La cause sera renvoyée à l’autorité intimée afin qu’elle réévalue les pénalités attribuées par les examinateurs dans le protocole finalisé, établisse une nouvelle feuille de notes du domaine de qualification pour les travaux pratiques prescrits, émette un nouveau bulletin de notes et, le cas échéant, délivre au recourant le CFC.
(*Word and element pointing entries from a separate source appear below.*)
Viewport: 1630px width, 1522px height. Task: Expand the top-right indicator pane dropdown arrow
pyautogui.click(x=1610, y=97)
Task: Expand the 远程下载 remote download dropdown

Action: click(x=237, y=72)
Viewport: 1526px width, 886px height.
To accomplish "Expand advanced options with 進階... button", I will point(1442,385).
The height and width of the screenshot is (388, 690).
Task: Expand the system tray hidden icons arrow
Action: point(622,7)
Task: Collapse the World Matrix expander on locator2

6.             Vu l'issue du recours, un émolument – réduit – de CHF 200.- sera mis à la charge du recourant, qui succombe partiellement (art. 87 al. 1 LPA), et une indemnité de procédure de CHF 800.- lui sera allouée, à la charge de l'État de Genève (art. 87
al. 2 LPA).

 

PAR CES MOTIFS
LA CHAMBRE ADMINISTRATIVE

à la forme :

déclare recevable le recours interjeté le 31 octobre 2022 par A______ contre la décision de l’office pour l’orientation, la formation professionnelle et continue du 4 octobre 2022 ;

au fond :

l'admet partiellement ;

annule la décision du 4 octobre 2022 en tant qu'elle confirme la note de 2.7 attribuée au recourant pour son travail pratique ;

renvoie la cause au département de l'instruction publique, de la formation et de la jeunesse pour nouvelle décision au sens des considérants ;

met à la charge de A______ un émolument de CHF 200.- ;

alloue à A______, à la charge de l'État de Genève, une indemnité de procédure de CHF 800.- ;

dit que conformément aux art. 82 ss de la loi fédérale sur le Tribunal fédéral du
17 juin 2005 (LTF - RS 173.110), le présent arrêt peut être porté dans les trente jours qui suivent sa notification par-devant le Tribunal fédéral, par la voie du recours constitutionnel subsidiaire, aux conditions posées par les art. 113 ss LTF, dès lors qu'il porte sur le résultat d'examens ou d'autres évaluations des capacités, en matière de scolarité obligatoire, de formation ultérieure ou d'exercice d'une profession (art. 83 let. t LTF) ; le mémoire de recours doit indiquer les conclusions, motifs et moyens de preuve et porter la signature du recourant ou de son mandataire ; il doit être adressé au Tribunal fédéral suisse, av. du Tribunal fédéral 29, 1000 Lausanne 14, par voie postale ou par voie électronique aux conditions de l’art. 42 LTF. Le présent arrêt et les pièces en possession du recourant, invoquées comme moyens de preuve, doivent être joints à l’envoi ;

communique le présent arrêt à A______, à l'office pour l’orientation, la formation professionnelle et continue ainsi qu'au secrétariat d'État à la formation, à la recherche et à l'innovation.

Siégeant : Florence KRAUSKOPF, présidente, Sylvie DROIN, Jean-Marc VERNIORY, juges.

Au nom de la chambre administrative :

la greffière-juriste :

 

 

S. HÜSLER ENZ

 

 

la présidente siégeant :

 

 

F. KRAUSKOPF

 

Copie conforme de cet arrêt a été communiquée aux parties.